Posted on April 28, 2006 at 11:16 AM | Comment permalink

Somehow the phrase “Necessity is the mother of invention” comes to mind. When people have one tool, they try and think up ways of using that one same tool for multiple purposes.  I guess it is a way of saving time and money.

Before web-enabled technologies came along, one oganisation had elecronic Teamrooms which were introduced in 1997.  The e-Teamrooms were intended for team collaboration purposes. It required the setting up of the team profile (team objective, members, etc) and the categories to be used in TeamRoom ie. based on the team’s work.
It had a “Comment” feature for people to comment on documents posted and comment on comments and back in 1997, that was certainly considered cool. However, no one used it for collaboration. They were used purely as document repositories, first by project teams, then divisional groups, then the organisation at large. 

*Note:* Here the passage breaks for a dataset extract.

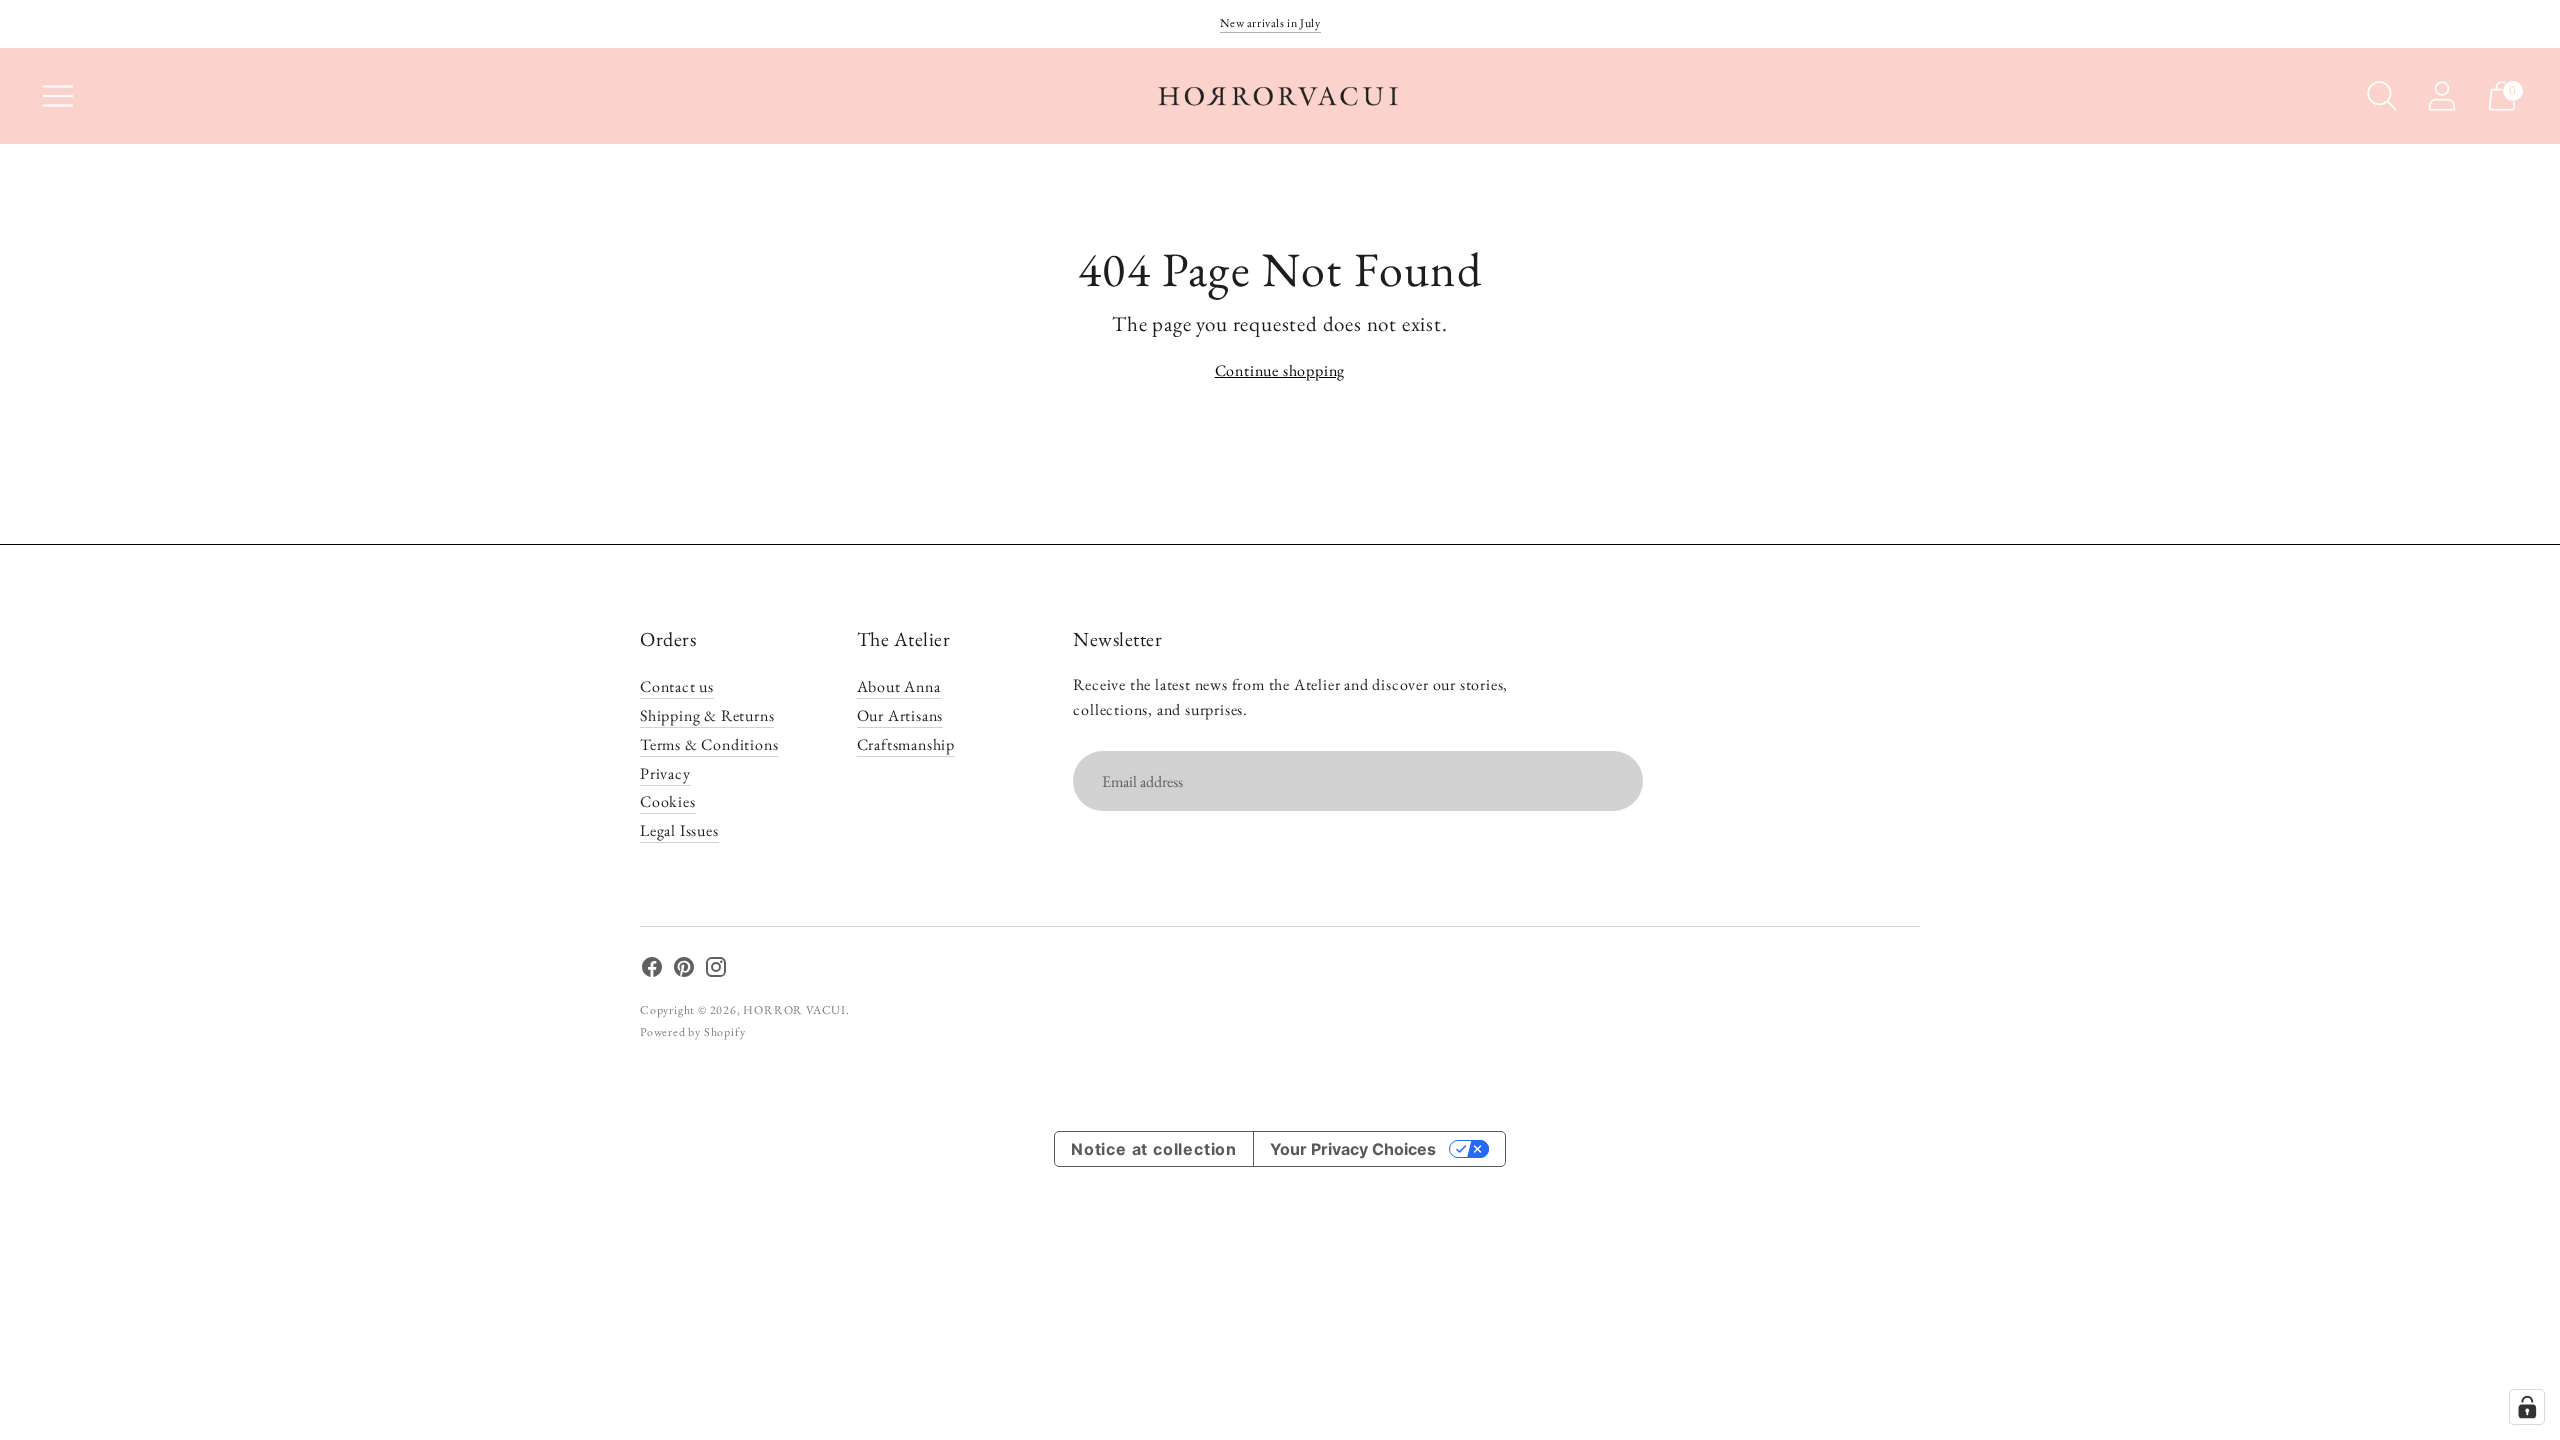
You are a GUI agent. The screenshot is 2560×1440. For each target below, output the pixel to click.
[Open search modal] (2382, 96)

The “Comment” feature had faded into oblivion although it is still very much there on the screen. No one appreciated the threaded discussion representation because there were no comments to show this up. It was just not the culture to post comments online. But the Teamrooms were considered useful because staff could now access documents easily, they just needed to remember which TeamRoom to look into. At least documents weren’t getting lost in email.

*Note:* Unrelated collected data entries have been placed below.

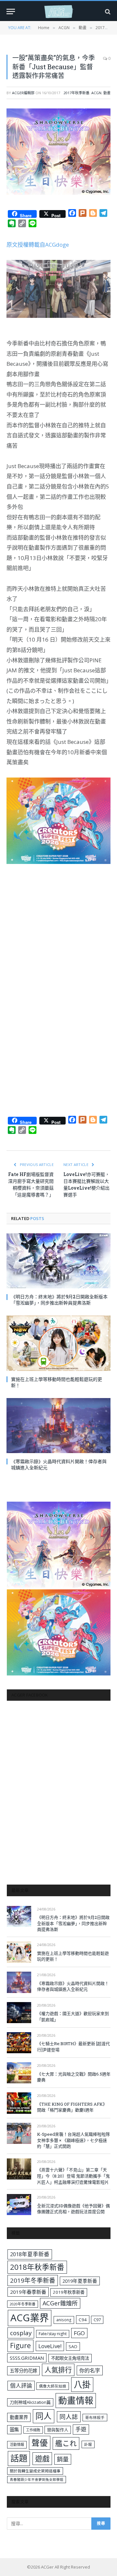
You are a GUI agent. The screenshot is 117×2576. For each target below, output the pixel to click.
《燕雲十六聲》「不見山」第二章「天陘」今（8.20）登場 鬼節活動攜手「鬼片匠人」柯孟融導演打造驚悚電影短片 (73, 2176)
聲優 (40, 2442)
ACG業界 (29, 2317)
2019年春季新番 (28, 2292)
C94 (83, 2320)
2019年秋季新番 (68, 2292)
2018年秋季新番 (37, 2267)
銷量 (63, 2459)
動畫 (106, 92)
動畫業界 (19, 2417)
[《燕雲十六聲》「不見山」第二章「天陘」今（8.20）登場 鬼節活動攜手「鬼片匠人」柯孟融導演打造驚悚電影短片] (19, 2168)
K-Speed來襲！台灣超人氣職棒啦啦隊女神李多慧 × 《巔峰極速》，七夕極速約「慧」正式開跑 (73, 2140)
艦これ (66, 2443)
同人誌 (68, 2417)
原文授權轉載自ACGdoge (37, 244)
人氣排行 (58, 2369)
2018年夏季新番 (29, 2254)
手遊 (80, 2429)
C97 (97, 2320)
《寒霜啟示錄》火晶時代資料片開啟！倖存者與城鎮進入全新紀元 (73, 1986)
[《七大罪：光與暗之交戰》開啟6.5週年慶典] (19, 2072)
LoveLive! (49, 2346)
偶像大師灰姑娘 (52, 2386)
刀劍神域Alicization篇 (30, 2402)
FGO (79, 2333)
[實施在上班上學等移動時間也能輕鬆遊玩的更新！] (58, 1343)
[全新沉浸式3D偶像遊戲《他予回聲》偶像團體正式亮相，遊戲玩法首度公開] (19, 2204)
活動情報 (17, 2444)
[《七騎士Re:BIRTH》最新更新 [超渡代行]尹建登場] (19, 2042)
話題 (18, 2458)
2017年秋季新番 (76, 92)
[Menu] (10, 11)
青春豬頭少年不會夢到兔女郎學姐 (36, 2479)
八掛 (82, 2384)
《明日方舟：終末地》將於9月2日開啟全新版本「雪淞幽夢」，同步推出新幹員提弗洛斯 (59, 1300)
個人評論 (21, 2385)
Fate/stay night (53, 2333)
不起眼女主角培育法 (70, 2358)
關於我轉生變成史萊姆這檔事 (35, 2470)
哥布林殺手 (95, 2417)
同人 (43, 2416)
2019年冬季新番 (32, 2280)
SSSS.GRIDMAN (27, 2358)
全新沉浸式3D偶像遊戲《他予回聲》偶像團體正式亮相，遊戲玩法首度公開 (73, 2209)
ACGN (96, 92)
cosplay (21, 2333)
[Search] (107, 11)
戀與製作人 (57, 2430)
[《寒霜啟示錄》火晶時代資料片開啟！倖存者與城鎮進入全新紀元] (58, 1425)
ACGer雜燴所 (60, 2303)
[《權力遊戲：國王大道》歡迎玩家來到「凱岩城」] (19, 2012)
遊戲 (42, 2459)
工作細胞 (33, 2429)
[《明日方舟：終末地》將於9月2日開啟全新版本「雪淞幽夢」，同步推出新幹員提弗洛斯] (58, 1260)
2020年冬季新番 (22, 2304)
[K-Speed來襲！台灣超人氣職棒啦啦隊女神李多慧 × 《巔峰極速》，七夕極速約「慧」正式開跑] (19, 2133)
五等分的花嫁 (23, 2371)
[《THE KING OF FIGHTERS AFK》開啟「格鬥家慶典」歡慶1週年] (19, 2102)
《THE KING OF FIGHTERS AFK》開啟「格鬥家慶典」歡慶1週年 (72, 2107)
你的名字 (89, 2370)
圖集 (14, 2429)
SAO (73, 2346)
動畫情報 (75, 2400)
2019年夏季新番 (79, 2281)
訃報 (88, 2444)
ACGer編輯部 (23, 92)
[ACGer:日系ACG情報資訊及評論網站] (58, 11)
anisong (64, 2319)
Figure (20, 2345)
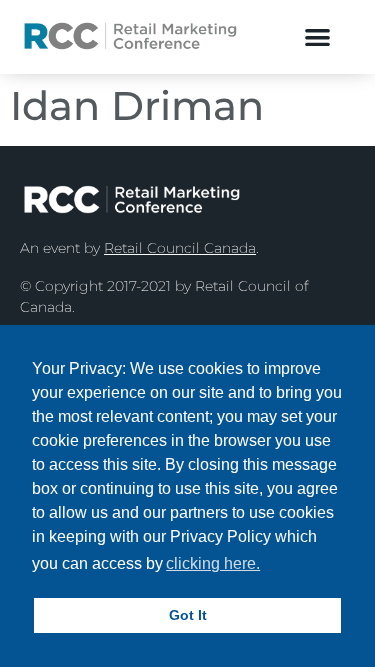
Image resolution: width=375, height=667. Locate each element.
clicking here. (213, 563)
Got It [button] (188, 615)
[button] (317, 36)
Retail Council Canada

It occurred then that they could format a table in the e-TeamRoom document, open access to the entire organization and have people update the one and same document.  Hence, they were used as a way of getting peope to sign up for briefings and other events. No longer would collation of responses be required.  It was clearly useful as a registration channel.

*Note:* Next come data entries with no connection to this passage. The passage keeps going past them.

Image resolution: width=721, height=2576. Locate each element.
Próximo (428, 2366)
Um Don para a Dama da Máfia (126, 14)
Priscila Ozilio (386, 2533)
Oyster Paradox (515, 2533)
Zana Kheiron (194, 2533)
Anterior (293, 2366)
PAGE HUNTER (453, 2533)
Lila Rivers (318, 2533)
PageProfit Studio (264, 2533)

It was soon discovered that they could create a nice poster in the TeamRoom, create a document link and send it via email to everyone. So emails no longer needed to carry the heavy graphics (much to the joy of the CIO) and still be effective as a publicity and announcement channel.

I guess the point I’m making is that at that time, TeamRooms was all they had, apart from email of course. However, the TeamRooms were used for purposes other than what they were designed for - but it worked and it became so popular in the organisation.

I agree that we need to avoid the confusion from using email as the one channel for all communication, but I also think that for this organisation at least, anything new that comes along ought to be as good if not better than their TeamRooms.